My review of David Hepworth’s Hope I Get Old Before I Die on Just Backdated earlier this week was the 114th music book review I’ve posted since I launched the blog 10 years ago, and it occurs to me that Just Backdated just might have become the largest dedicated rock’n’roll book reviews website on the internet. I say ‘might’ because for all I know there could be a site along these lines of which I am unaware but when I type ‘rock and roll book reviews’ into Google, all that comes up are individual reviews of individual books, not a site that is dedicated to reviews of lots of music books. If there is such a site, then please tell me about it. 

        When I launched Just Backdated back in 2014 it was never my intention to create a site that featured primarily music books reviews. It just happened that way but I suppose it was inevitable. After all, I spent 33 years as the editor at Omnibus Press, the world’s largest dedicated music book publisher, and in the course of that employment commissioned and edited upwards of 800 rock books, probably more than anyone else in the world, and read many more than that, some to check out as potential Omnibus titles, others purely out of interest. So, I guess I’ve read a few more music books than most people. 

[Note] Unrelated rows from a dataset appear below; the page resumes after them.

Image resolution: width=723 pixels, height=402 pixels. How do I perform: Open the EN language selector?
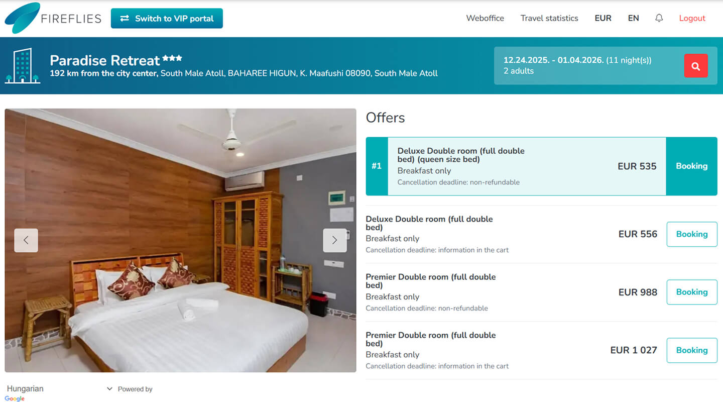point(634,18)
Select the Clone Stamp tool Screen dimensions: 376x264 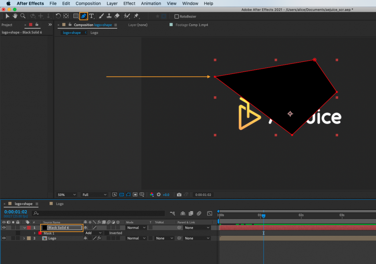pyautogui.click(x=110, y=16)

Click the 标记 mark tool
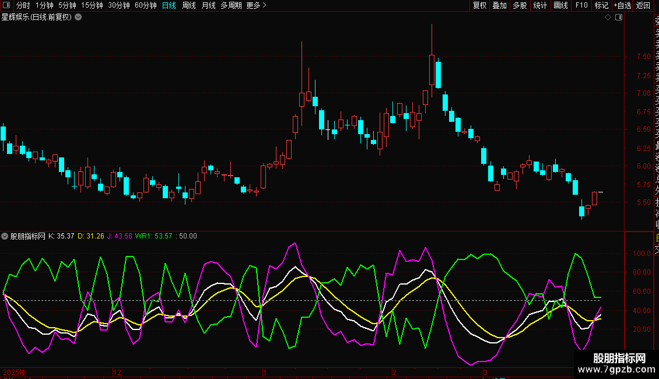[x=601, y=5]
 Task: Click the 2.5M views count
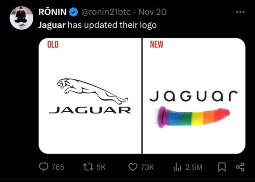pos(194,167)
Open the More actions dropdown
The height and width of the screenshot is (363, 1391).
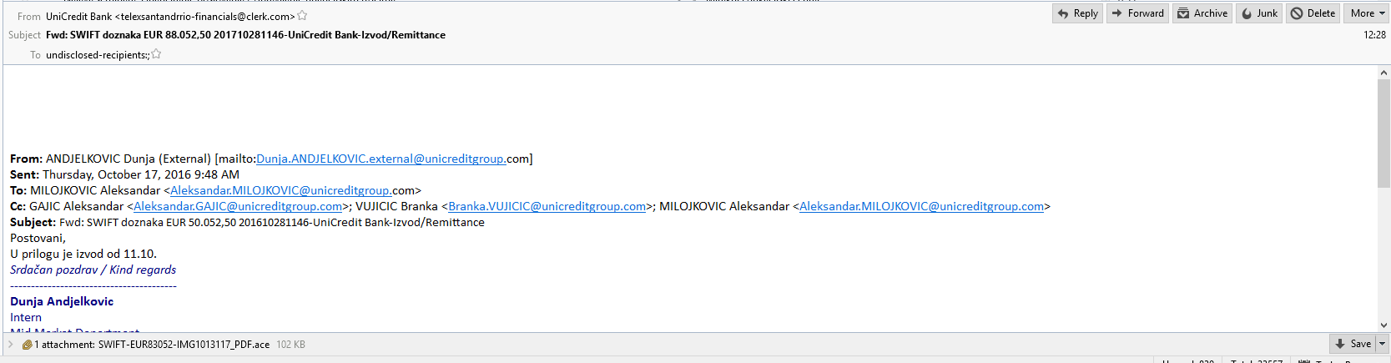coord(1367,13)
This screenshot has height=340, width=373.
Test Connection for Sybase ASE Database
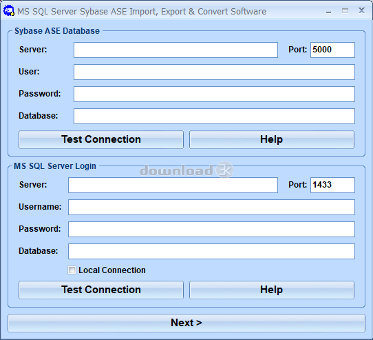[x=101, y=139]
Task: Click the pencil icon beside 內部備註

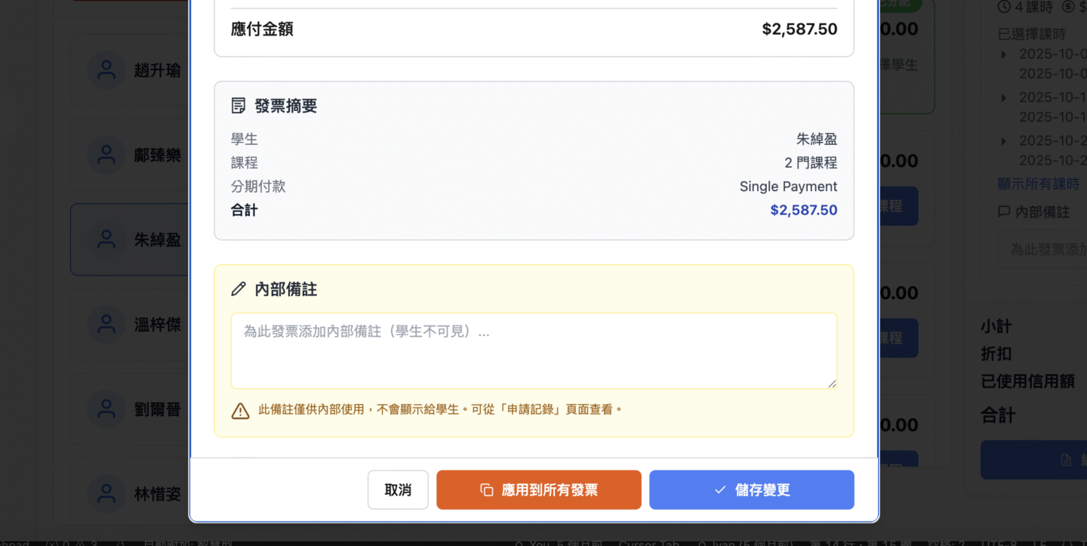Action: pos(239,289)
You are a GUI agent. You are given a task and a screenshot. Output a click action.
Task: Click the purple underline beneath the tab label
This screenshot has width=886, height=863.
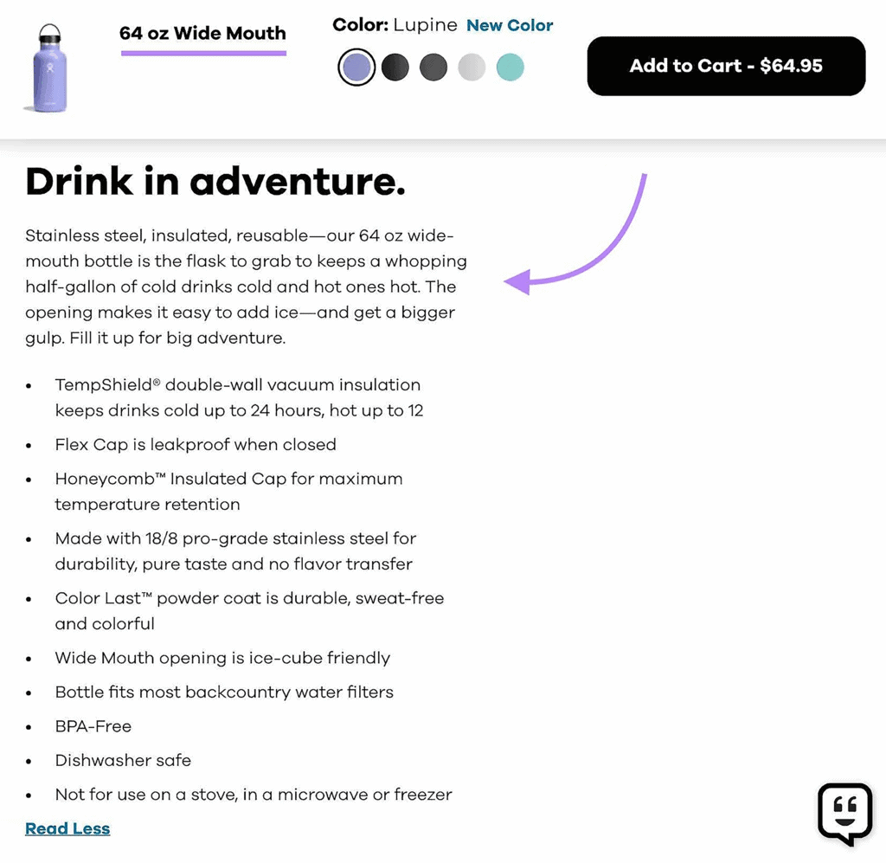coord(202,54)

        Nowadays authors and publishers send me loads of music books to review. In many cases the authors are known to me, but some publishers have become aware that they might sell a few more copies if a decent review appears on Just Backdated. Some of the books I’ve reviewed I’ve bought, of course, but I’d say that 75% are sent to me as review copies. BTW, before I buy a book I always always scan the acknowledgments page: if theres a long list of relevant names then the chances are the book will be OK but if it’s on the short side and the names dont mean much to me Ill pass. 

        In my opinion, music book reviews in magazines are invariably too short. In some cases, it’s pretty obvious to me that the reviewer has merely scanned a book, especially when whoever is writing the review uses the opportunity to write more about the act – the subject of the book – than the book itself. In others it seems to me as if all they’ve read is the first chapter and maybe the blurb on the back but I can’t really blame reviewers for this. After all, unlike the hour it might take to listen to an album for review purposes, or the two to three hours or so at a concert, it could take up to a week to read some books in their entirety, and knowing how little magazines pay freelance book reviewers that’s hardly optimum use of time on a sliding pay scale. I don’t get paid for writing book reviews, of course, which goes some way to explaining why most of those I write exceed 1,000 words, far more than you’ll find in any music magazine or even the book reviews pages in most newspapers. Truth is, I do it for fun and generally I’m pretty benign. Only when I decide a book is a load of old rubbish do I say so and, of course, I tend to avoid such books anyway. 

        Inevitably, our house is chock full of books though in 1997, during a house move, I was obliged to sell about 500 music books for space reasons. In those days there was a shop on London’s Denmark Street called Helter Skelter that specialised in music books and its manager, Sean Body, now sadly deceased, and I became quite friendly, so he sold them for me. We split the proceeds 50/50. Now I wish I’d kept a fair few of them as I realise some were quite rare and are going on Amazon for well over their original price.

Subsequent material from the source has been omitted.